## TEXT UNDER STUDY
>>>
Isner was beaten by Spain’s Lopez, 6-7 (8-10), 7-6 (8-6), 7-6 (7-3), 7-5 yesterday at the All England Club in southwest London. The ace tally for Isner, who played the longest match in tennis history at Wimbledon four years ago, was the third-highest in tournament history and the most-ever in a four-set match.
“It’s obviously disappointing,” former world No. 4 and ESPN analyst Brad Gilbert, an American, said in an interview at Wimbledon.
In 1911, no U.S. women competed at Wimbledon, while only three American men took part.
Isner, 29, told reporters afterward he didn’t know U.S. tennis had hit such a low at the All England Club.
“Don’t really care, either,” he said.
Madison Keys, the last U.S. woman left in the third round after five-time champion Serena Williams was upset by France’s Alize Cornet three days ago, withdrew yesterday morning ahead of the resumption on her third-round match against Yaroslava Shvedova. The Kazakhstan player had been leading 7-6 (7-5), 6-6 when the match was stopped for darkness. The 19-year-old Keys had won a grass-court event in Eastbourne, England, shortly before Wimbledon.
This year, 13 U.S. men and 10 women entered the main singles draws at Wimbledon. Although there are 11 American men in the top 100 on the men’s ATP World Tour, the 11th-ranked Isner is the only player inside the top 65. The most recent U.S. man to win a major singles title was Andy Roddick at the 2003 U.S. Open. He retired in 2012. The last American man to clinch the Wimbledon singles title was Pete Sampras, who won his seventh championship in 2000.
American women have been outperforming the men. Ten are ranked in the top 100 -- including four in the top 35 -- on the WTA tour, with 17-time Grand Slam singles champion Williams at No. 1.
“The women are in a much better place,” ESPN broadcaster and former world No. 3 Pam Shriver, also from the U.S., said in an interview yesterday. “Are we getting the best athletes in our country to go to tennis? I think we are on the women’s side more than on the men’s side.”
She added: “Everybody is working hard, trying hard. But when you compare American men tennis players athletically to Andy Murray, Novak Djokovic, Rafael Nadal and Roger Federer, they don’t add up as athletes. It’s really hard. In order to get to the top of men’s tennis, you need to be superior athletically in every category and also have a mind that is incredibly strong. If you don’t have that combination, then it’s going to be tough.”
Also yesterday, Murray was tested in the third set against Kevin Anderson, moving to the quarterfinals with a 6-4, 6-3, 7-6 (8-6) win against the South African. Murray plays Grigor Dimitrov of Bulgaria for a spot in the semifinals. Men’s top seed Djokovic of Serbia defeated France’s Jo-Wilfried Tsonga, 6-3, 6-4, 7-6 (7-5) to set up a quarterfinal against Croatia’s Marin Cilic.
<<<
(Stored data entries)
>>>
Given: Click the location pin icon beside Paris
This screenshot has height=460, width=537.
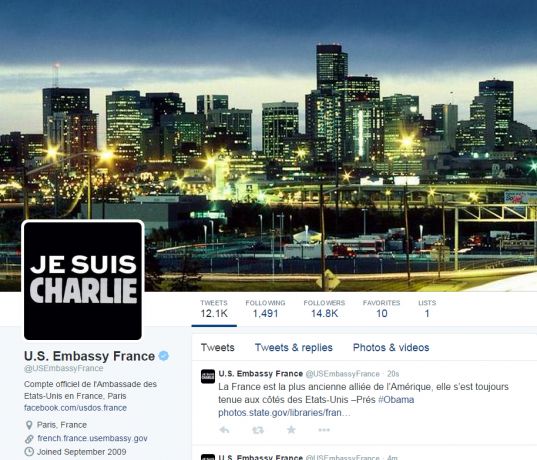Looking at the screenshot, I should click(29, 425).
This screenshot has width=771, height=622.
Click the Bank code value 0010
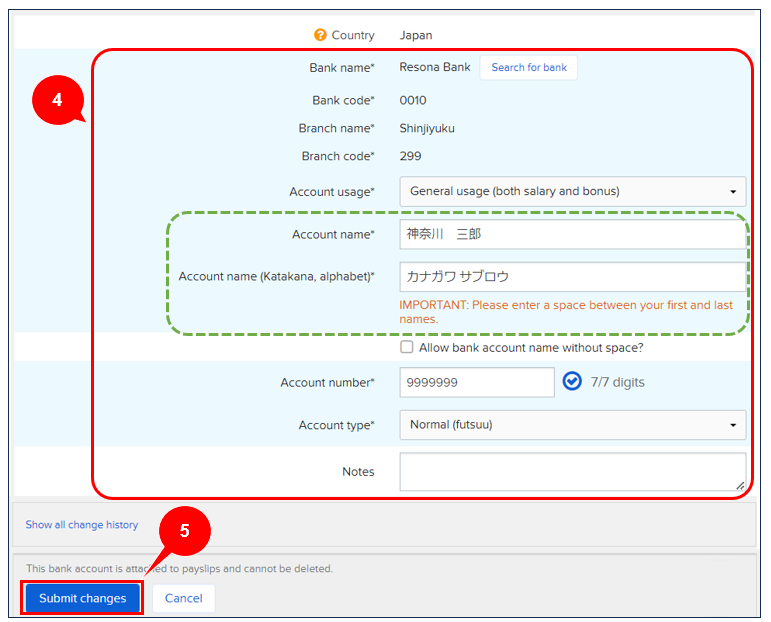[413, 100]
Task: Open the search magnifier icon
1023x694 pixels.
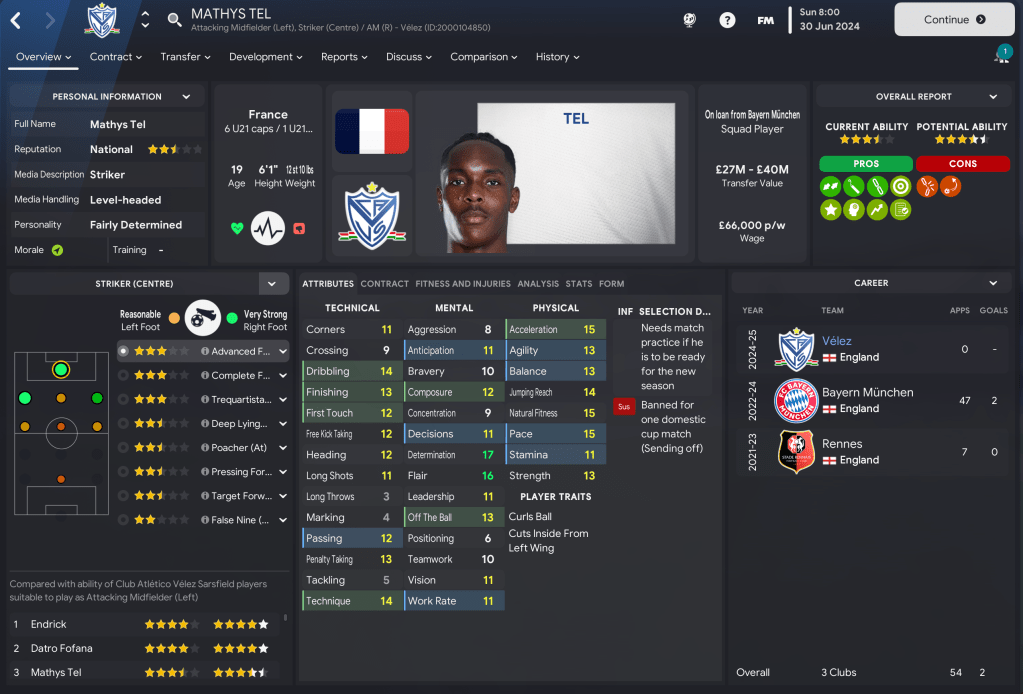Action: [x=174, y=20]
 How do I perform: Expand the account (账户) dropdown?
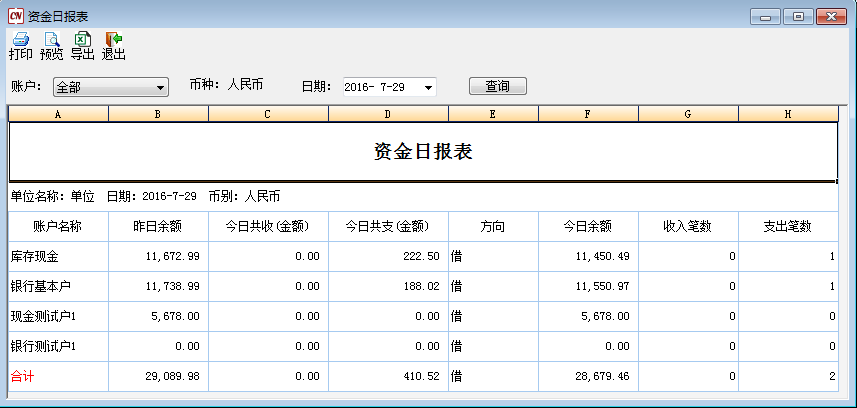coord(160,87)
<<<
## EXERCISE DIRECTIONS
Continue the Wimbledon report on American players, picking up after its last sentence.

## EXERCISE OUTPUT
Maria Sharapova’s fourth-round match against Germany’s Angelique Kerber, scheduled on Court No. 1, will be played today after rain twice stopped play yesterday. The Russian is trying to become the first woman since Williams in 2002 to complete the French Open-Wimbledon double.
Two-time champion Nadal of Spain faces Australian teenager Nick Kyrgios while seven-time champion Federer plays Spanish veteran Tommy Robredo. The fourth-round matches of Federer and Nadal had also been originally scheduled for yesterday.
U.S. tennis is no longer dominating because the sport “has become incredibly global,” said Gilbert, a Wimbledon quarterfinalist in 1990. “If you’d have told me 25 years ago that a guy like Roger Federer is coming from Switzerland, these things just didn’t happen. But they come from everywhere now. There is just no reason because we’re a big country, we have to produce great tennis players.”
There is a glimmer of hope.
Both Shriver and Gilbert pointed out 16-year-old Francis Tiafoe from College Park, Maryland, the son of immigrants from the West African nation of Sierra Leone who learned to play tennis at the club where his father worked as a maintenance man. A former top-ranked junior, Tiafoe is seeded seventh in the boys’ singles at Wimbledon, where his first-round match was halted because of rain yesterday.
“He’s very quick, he’s strong, he has a good work ethic and he’s hungry,” Shriver said. “It sounds like he has the elements to do well, but it’s still a couple of years away at the earliest.”
Americans have to be patient, she added.
“We had a lull before the (Andre) Agassi, Sampras, (Jim) Courier era, when Jimmy Connors and John McEnroe had finished their peak,” she said. “For a little bit it was difficult and then all of a sudden, the best era ever. So you can be hopeful that it can change. But it can’t change as quickly as it used to because the athletes are taking a while longer to develop.”